Print, exactly and with no pictures, the line containing "Open the Transitions ribbon tab" and each line after it to the end of the entries below.

** DATA FOR ANALYSIS follows **

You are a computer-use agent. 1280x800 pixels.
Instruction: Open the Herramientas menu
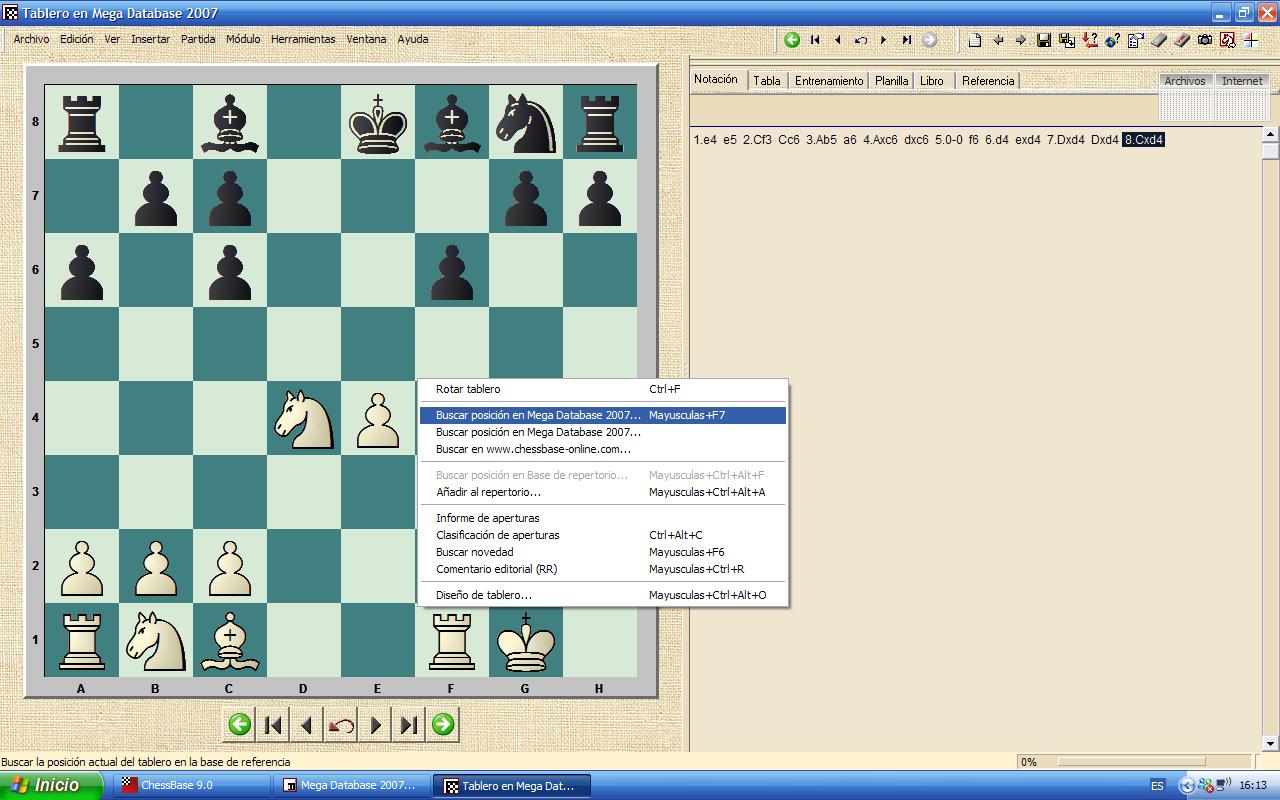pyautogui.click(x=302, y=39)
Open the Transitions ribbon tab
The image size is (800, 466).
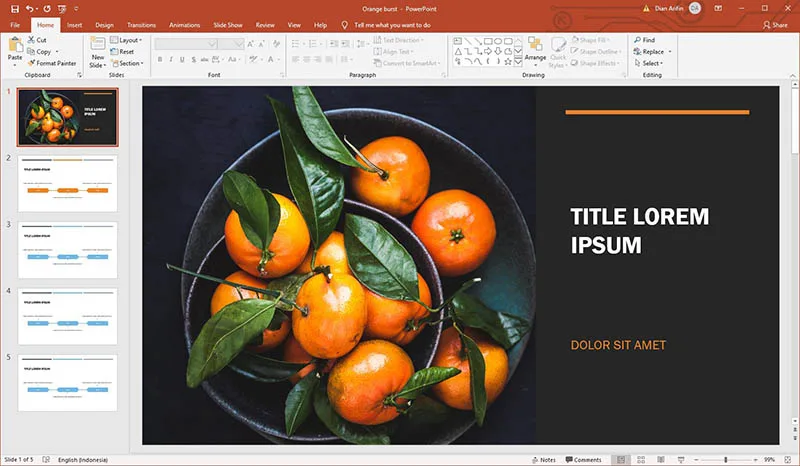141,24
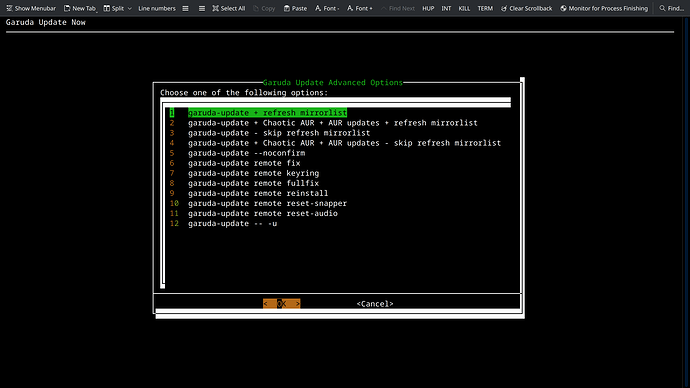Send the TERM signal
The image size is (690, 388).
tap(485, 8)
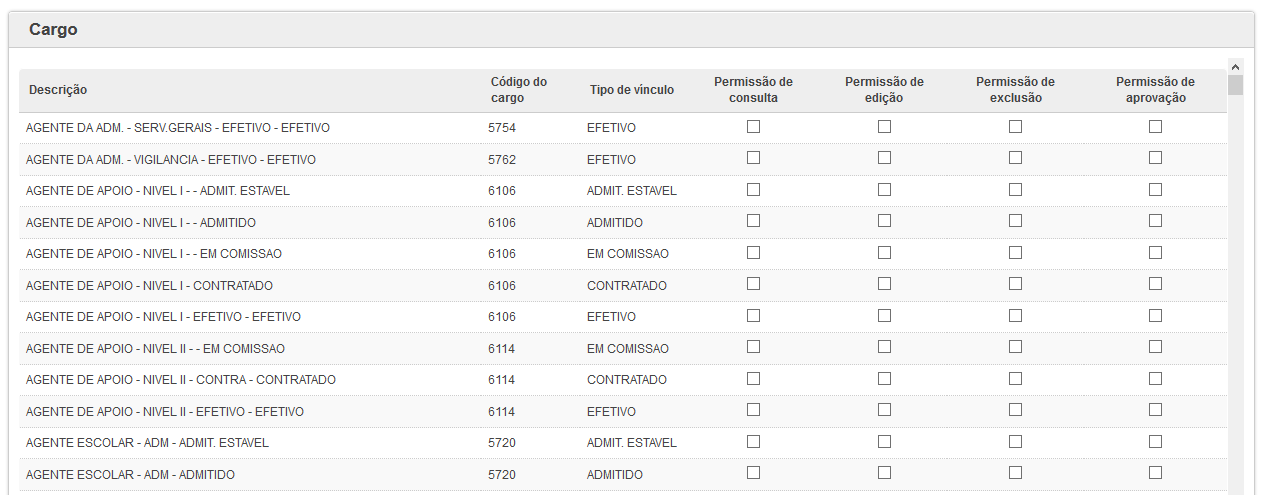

** End of DATA FOR ANALYSIS **

◆ OUTPUT OF THE EXERCISE
Open the Transitions ribbon tab
The image size is (800, 466).
141,24
Send the TERM signal
The image size is (690, 388).
tap(485, 8)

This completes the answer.